• [PROBLEM REQUIREMENTS]:
The required output is the exact run of lines below that opens at the line with "Image resolution: width=756" and closes at the line with "This screenshot has height=728, width=572.".

• [GIVEN RECORDS]:
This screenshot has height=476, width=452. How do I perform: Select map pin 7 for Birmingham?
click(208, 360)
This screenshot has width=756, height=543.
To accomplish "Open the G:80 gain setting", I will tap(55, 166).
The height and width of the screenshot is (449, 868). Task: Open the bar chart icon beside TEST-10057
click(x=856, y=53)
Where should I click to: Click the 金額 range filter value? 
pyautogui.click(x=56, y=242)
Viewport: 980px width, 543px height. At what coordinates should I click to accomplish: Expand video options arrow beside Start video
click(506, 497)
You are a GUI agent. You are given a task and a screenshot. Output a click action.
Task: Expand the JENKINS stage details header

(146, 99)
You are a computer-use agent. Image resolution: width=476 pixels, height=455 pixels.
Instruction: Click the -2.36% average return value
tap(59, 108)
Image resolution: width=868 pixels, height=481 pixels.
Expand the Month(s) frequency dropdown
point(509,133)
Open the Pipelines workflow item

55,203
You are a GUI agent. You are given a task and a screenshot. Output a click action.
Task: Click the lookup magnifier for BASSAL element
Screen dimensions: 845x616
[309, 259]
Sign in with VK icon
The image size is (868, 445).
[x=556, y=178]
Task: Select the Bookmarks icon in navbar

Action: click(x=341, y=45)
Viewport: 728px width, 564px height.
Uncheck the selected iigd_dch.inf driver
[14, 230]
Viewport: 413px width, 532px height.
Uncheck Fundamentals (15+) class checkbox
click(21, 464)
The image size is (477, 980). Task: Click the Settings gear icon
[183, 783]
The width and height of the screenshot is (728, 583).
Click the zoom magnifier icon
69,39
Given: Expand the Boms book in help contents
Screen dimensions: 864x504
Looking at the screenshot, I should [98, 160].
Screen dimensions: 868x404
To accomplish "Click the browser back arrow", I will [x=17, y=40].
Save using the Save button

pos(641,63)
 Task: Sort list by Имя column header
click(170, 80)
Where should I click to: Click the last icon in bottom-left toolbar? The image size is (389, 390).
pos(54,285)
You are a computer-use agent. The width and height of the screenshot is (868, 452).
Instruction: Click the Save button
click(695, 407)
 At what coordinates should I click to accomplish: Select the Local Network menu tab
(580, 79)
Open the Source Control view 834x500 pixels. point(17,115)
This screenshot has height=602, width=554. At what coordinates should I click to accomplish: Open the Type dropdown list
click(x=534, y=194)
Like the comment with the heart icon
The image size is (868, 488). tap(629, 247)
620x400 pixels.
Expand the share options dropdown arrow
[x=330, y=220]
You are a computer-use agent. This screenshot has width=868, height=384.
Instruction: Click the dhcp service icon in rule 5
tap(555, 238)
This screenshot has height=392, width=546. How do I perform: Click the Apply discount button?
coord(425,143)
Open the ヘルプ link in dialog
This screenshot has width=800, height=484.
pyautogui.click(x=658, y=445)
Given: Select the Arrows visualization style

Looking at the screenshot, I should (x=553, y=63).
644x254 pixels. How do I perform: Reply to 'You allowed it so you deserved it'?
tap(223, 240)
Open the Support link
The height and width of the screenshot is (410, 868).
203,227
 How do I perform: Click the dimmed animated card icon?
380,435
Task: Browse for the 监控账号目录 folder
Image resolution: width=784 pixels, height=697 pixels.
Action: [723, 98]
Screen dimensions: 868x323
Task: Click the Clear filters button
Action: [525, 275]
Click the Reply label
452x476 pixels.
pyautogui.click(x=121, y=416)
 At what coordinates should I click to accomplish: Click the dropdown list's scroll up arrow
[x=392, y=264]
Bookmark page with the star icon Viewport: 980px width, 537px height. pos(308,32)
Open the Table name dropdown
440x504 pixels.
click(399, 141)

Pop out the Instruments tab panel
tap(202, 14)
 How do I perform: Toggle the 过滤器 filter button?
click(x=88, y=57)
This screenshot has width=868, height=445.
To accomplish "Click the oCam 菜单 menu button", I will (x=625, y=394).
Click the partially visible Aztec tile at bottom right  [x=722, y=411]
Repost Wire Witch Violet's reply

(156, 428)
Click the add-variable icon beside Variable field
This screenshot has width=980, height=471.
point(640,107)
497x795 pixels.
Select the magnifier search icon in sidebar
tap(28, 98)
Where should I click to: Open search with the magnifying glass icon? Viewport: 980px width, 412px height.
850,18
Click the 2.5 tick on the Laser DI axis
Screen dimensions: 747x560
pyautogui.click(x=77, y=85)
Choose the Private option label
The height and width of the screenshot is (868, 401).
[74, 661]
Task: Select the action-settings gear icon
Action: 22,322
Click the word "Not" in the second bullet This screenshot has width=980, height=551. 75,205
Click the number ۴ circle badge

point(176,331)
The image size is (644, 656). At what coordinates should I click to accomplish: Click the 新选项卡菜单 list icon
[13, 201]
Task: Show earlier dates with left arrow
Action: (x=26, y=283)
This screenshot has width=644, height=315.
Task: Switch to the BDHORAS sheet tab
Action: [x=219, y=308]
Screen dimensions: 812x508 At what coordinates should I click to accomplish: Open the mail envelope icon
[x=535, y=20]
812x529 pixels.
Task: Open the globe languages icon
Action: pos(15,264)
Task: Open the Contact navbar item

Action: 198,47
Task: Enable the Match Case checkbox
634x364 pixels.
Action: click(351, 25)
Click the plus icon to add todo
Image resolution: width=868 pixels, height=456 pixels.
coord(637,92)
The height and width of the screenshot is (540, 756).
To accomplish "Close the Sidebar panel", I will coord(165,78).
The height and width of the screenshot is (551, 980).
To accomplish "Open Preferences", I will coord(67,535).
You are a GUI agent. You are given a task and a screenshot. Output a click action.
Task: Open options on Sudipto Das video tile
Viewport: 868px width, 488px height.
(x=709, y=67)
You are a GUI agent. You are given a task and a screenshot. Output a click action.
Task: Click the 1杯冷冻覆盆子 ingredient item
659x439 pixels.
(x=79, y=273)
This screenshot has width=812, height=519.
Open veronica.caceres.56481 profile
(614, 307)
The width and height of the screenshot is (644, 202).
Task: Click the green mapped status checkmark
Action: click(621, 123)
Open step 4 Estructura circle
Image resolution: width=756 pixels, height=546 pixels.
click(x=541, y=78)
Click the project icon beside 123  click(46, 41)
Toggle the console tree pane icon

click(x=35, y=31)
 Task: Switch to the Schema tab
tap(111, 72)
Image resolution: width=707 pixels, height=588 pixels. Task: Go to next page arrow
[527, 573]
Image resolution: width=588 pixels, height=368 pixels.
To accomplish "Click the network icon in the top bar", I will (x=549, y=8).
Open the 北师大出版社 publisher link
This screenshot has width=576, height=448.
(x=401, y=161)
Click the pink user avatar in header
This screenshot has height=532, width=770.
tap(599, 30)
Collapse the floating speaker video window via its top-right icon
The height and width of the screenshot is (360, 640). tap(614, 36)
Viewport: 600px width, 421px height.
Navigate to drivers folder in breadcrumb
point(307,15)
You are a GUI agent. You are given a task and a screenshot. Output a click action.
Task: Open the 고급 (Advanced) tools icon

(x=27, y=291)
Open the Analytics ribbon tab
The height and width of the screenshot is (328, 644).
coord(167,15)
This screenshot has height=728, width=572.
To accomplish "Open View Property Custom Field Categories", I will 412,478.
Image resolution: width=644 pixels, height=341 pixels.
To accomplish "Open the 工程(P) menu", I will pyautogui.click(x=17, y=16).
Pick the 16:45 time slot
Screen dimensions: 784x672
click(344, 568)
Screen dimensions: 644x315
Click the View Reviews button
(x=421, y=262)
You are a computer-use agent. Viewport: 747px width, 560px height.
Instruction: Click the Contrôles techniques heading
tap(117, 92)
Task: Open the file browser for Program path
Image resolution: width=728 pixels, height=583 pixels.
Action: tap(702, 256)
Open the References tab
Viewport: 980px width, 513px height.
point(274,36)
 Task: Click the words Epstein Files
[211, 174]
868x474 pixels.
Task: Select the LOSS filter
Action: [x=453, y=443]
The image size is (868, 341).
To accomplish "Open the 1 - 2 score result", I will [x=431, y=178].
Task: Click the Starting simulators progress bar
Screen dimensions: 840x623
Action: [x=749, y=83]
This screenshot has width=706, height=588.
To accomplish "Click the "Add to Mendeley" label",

• [ANSWER SECTION]:
Image resolution: width=756 pixels, height=546 pixels.
click(x=541, y=78)
Click the project icon beside 123  click(46, 41)
Toggle the console tree pane icon

click(x=35, y=31)
 Task: Switch to the Schema tab
tap(111, 72)
Image resolution: width=707 pixels, height=588 pixels. Task: Go to next page arrow
[527, 573]
Image resolution: width=588 pixels, height=368 pixels.
To accomplish "Click the network icon in the top bar", I will (x=549, y=8).
Open the 北师大出版社 publisher link
This screenshot has width=576, height=448.
(x=401, y=161)
Click the pink user avatar in header
This screenshot has height=532, width=770.
tap(599, 30)
Collapse the floating speaker video window via its top-right icon
The height and width of the screenshot is (360, 640). tap(614, 36)
Viewport: 600px width, 421px height.
Navigate to drivers folder in breadcrumb
point(307,15)
You are a GUI agent. You are given a task and a screenshot. Output a click action.
Task: Open the 고급 (Advanced) tools icon

(x=27, y=291)
Open the Analytics ribbon tab
The height and width of the screenshot is (328, 644).
coord(167,15)
This screenshot has height=728, width=572.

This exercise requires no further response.